(Data excerpts)
_ _ _

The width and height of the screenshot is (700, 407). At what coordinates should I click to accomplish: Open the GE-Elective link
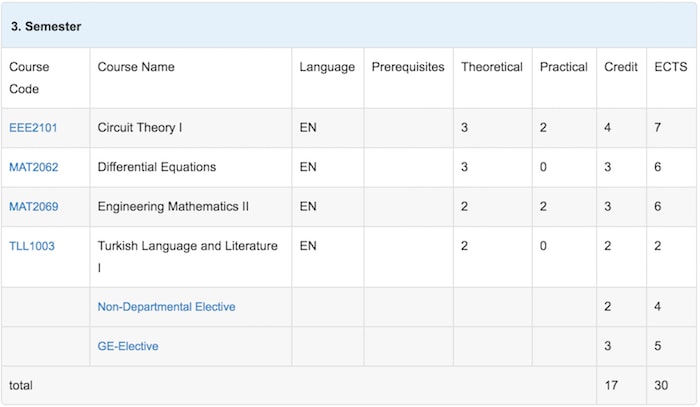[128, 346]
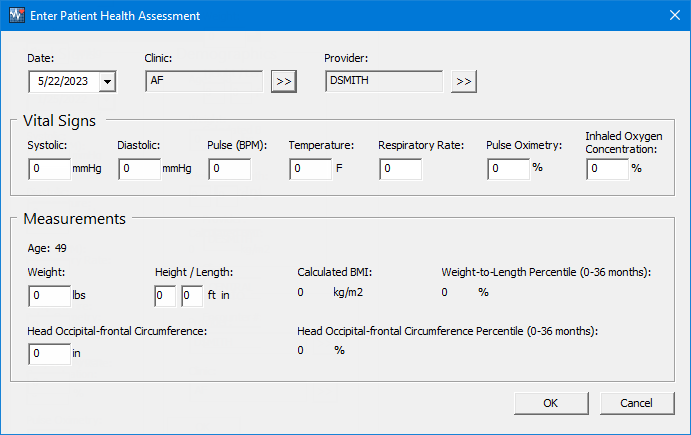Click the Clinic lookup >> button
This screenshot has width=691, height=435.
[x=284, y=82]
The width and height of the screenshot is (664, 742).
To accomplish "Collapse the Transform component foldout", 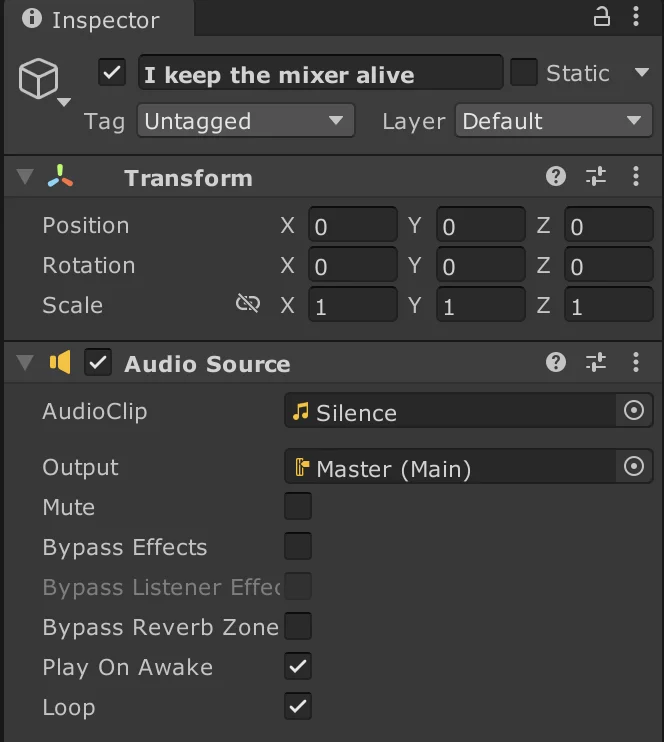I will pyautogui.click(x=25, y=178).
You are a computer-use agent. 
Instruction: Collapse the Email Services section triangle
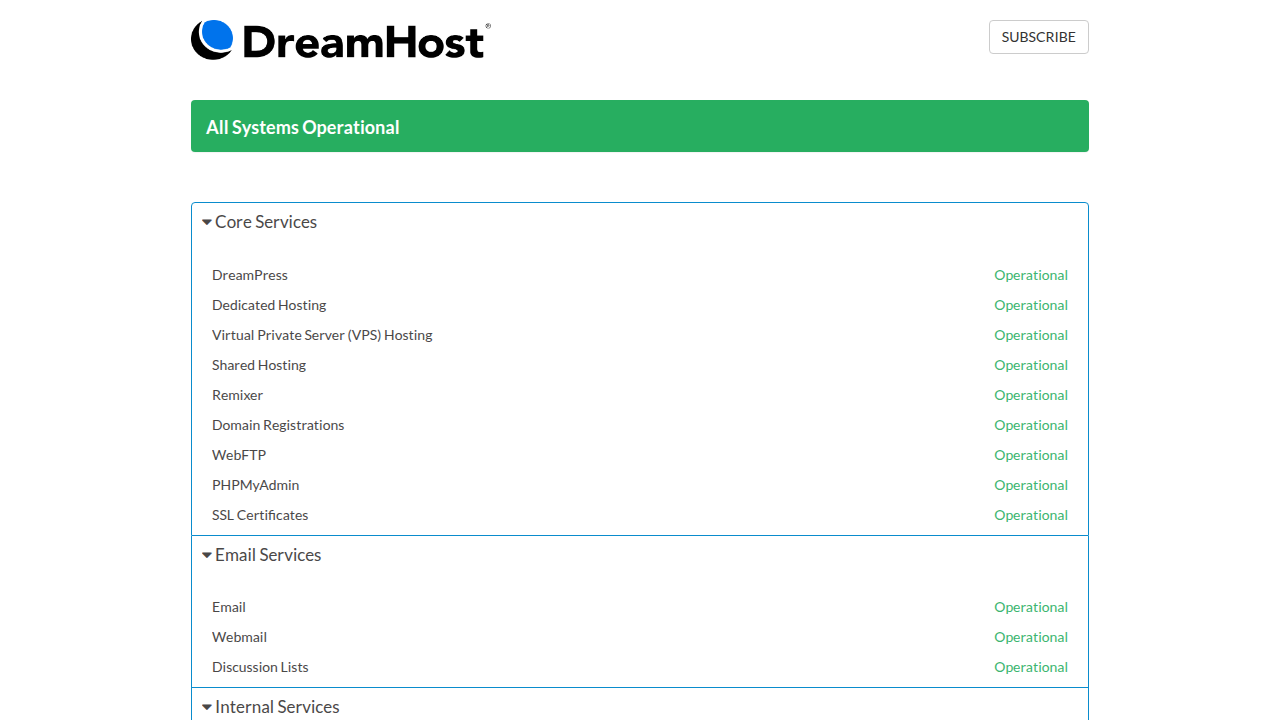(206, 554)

_ _ _

*Description of the task*: In the entries above, find the line containing "Instruction: Collapse the", then please retype it and every line after it through the last, exactly as written, omitting pictures.

*Result of this exercise*:
Instruction: Collapse the Email Services section triangle
(206, 554)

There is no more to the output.